━━━ READING TEXT ━━━
“That’s one small step for man, one giant leap for mankind.”

Absolutely remarkable, and it still is every time you hear it. But the race to the Moon isn’t just grainy archive from the Apollo missions. It’s happening right now between the United States and China, with both superpowers pushing the limits of technology, engineering, and human innovation in a bid to get there. The missions are expensive and require mastering rockets, navigation, and pinpoint landings. And things won’t get much easier once we are on the lunar surface, where astronauts will need to build habitats that shield them from radiation, temperature extremes, and even sharp sand. Then they’ll need food to fuel crews and keep them healthy in low gravity. Today, we explore the science of getting to, living on, and even farming on the Moon, and why we’d even want to go there at all. And this is where our first guest, Megan Argo, podcaster and reader in astrophysics at the University of Lancashire brings Chris Smith up to speed…

Megan – There was this big space race between America and the Soviets, who would get there first, and we’re now in a new epoch of that space race. There are minerals on the Moon, which could be commercially useful if we can figure out a way to extract them simply, and there’s also water deposits up there as well. So if you’re going to send humans up there to have a long-term base for resource extraction, you’re going to need to keep those astronauts safe. So they’re going to need a habitat that’s going to protect them from the harsh radiation environment of space; there’s no atmosphere on the Moon. So our atmosphere protects us here on the Earth from a lot of the nasty stuff coming from space; you don’t have that on the Moon, so you have to protect your astronauts in a different way. But if we can extract those resources, if you can extract water, you’ve got water for your astronauts, but you can also manufacture rocket fuel, and that’s much, much cheaper than sending fuel from the Earth to replenish what your astronauts need up there.
━━━ DATA ━━━
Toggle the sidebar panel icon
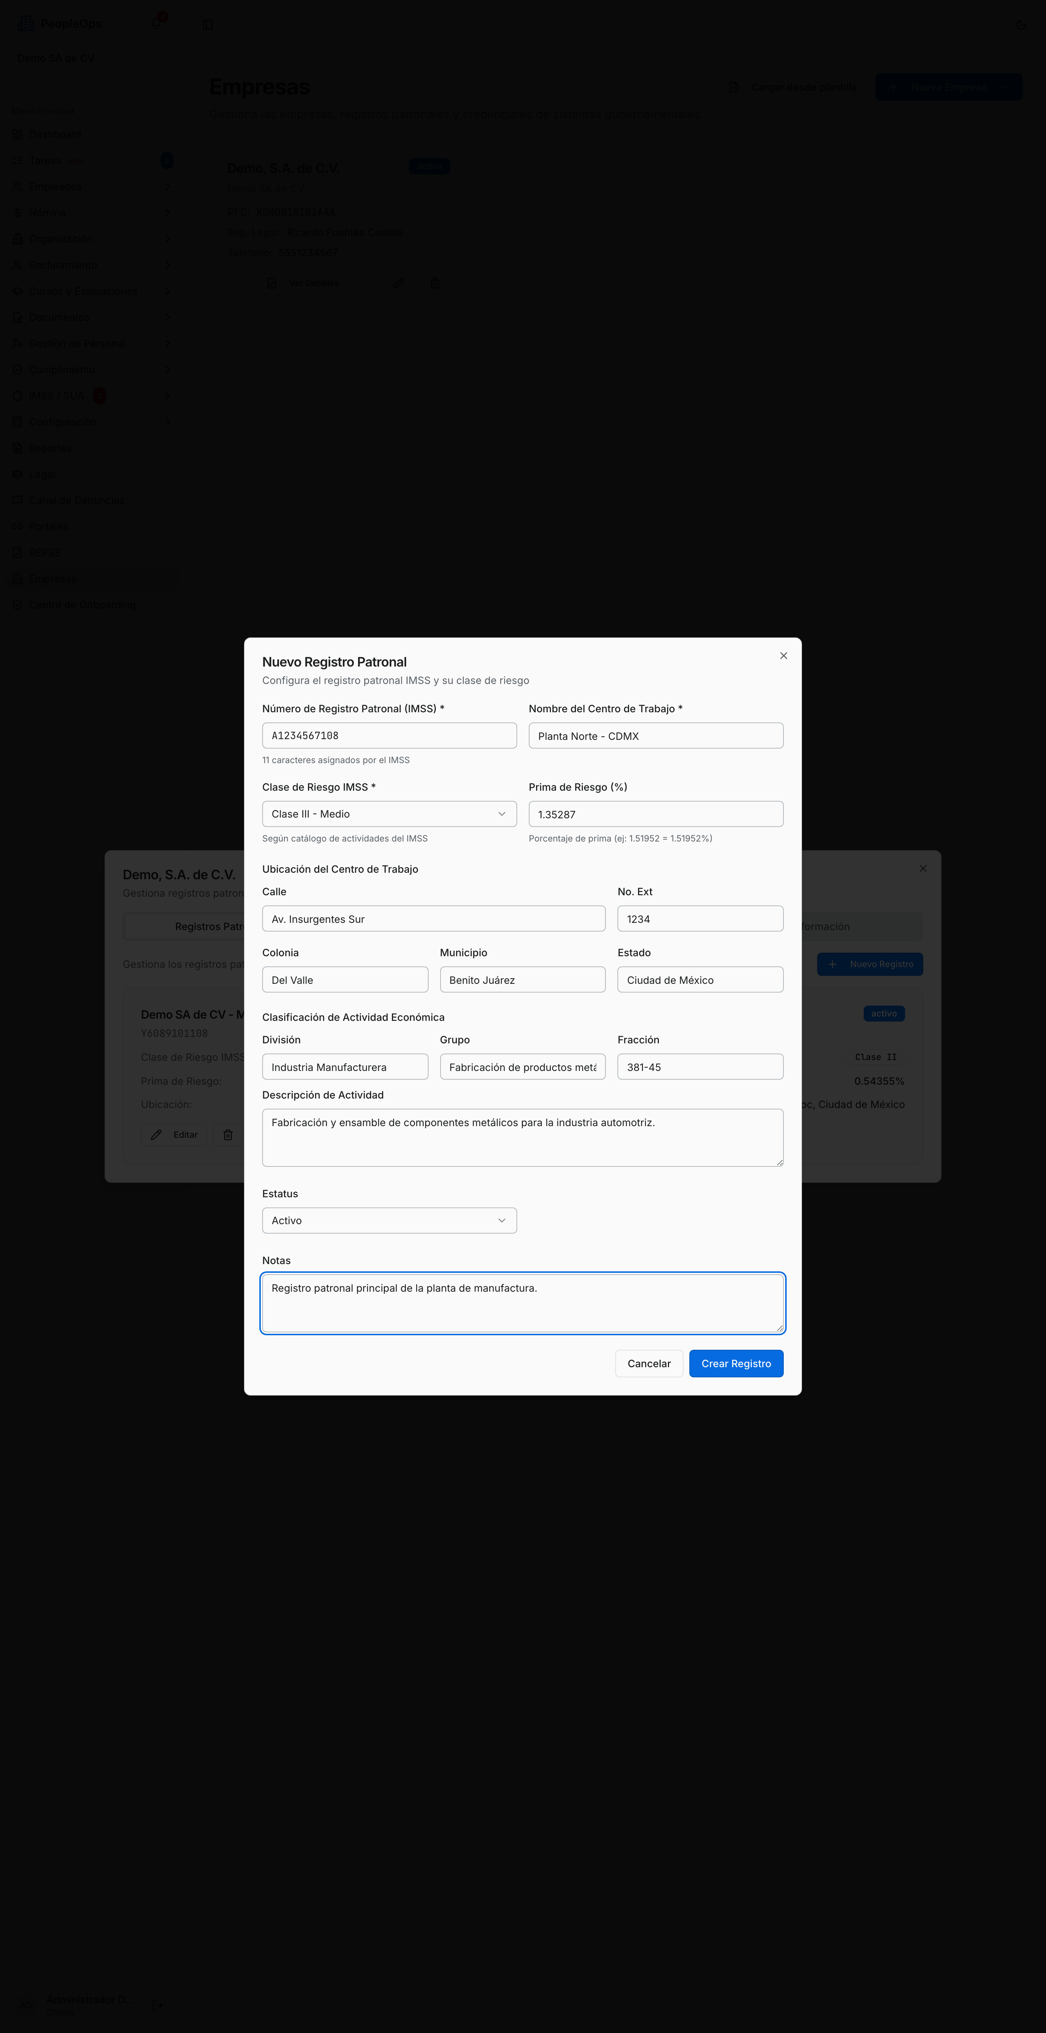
━━━
**ACTIONS TO TAKE**
1 > From the Moon race text, list every hazard it says lunar habitats must shield astronauts from.
2 > Write what comes next in the Moon race text, picking up after its last sentence.
The lines have nothing to do with the text about the race to the Moon.

**ANSWERS PROVIDED**
1 > Radiation, temperature extremes, and sharp sand.

2 >
Chris – So you’re regarding the Moon very much as a staging post for further exploration, and also things like science, actually doing science there as well. So it’s not so much just because it’s there, we want to go and study it, or we want to exploit it. We can actually use it as a jumping-off point.

Megan – If your ultimate goal is to go and send humans to Mars, because nobody’s been to Mars yet, and there’s a lot of people who would love to go if they got the opportunity, and lots of countries would like to go there with people. If you’re planning to send humans to Mars, that is a much, much more significant undertaking, both in terms of the timescales, the time it takes to get to Mars, because remember, getting to the Moon only takes a few days; getting to Mars takes many months in a spacecraft. So you’re talking about much longer mission timescales. Mars has something of an atmosphere, but it’s not a very thick atmosphere. So again, a lot of those problems that you have to deal with on the Moon, if you can learn to deal with them on the Moon, where you’re relatively close to the Earth, and you can have a rescue craft, you know, standing by in orbit, should you need it. If you can test your systems, test your procedures in that relatively safe environment, it’s not a safe environment, but relatively speaking, it’s safer than going to Mars. If you get all of that right on the Moon, then when you do get the opportunity to go to Mars, you know that a lot of your systems, a lot of your procedures are going to work.

Chris – What’s the environment like on the Moon? So if we were thinking ahead and we wanted to build bases there, what sorts of threats or risks would people living there have to live with, or would we have to make sure we’d mitigate it?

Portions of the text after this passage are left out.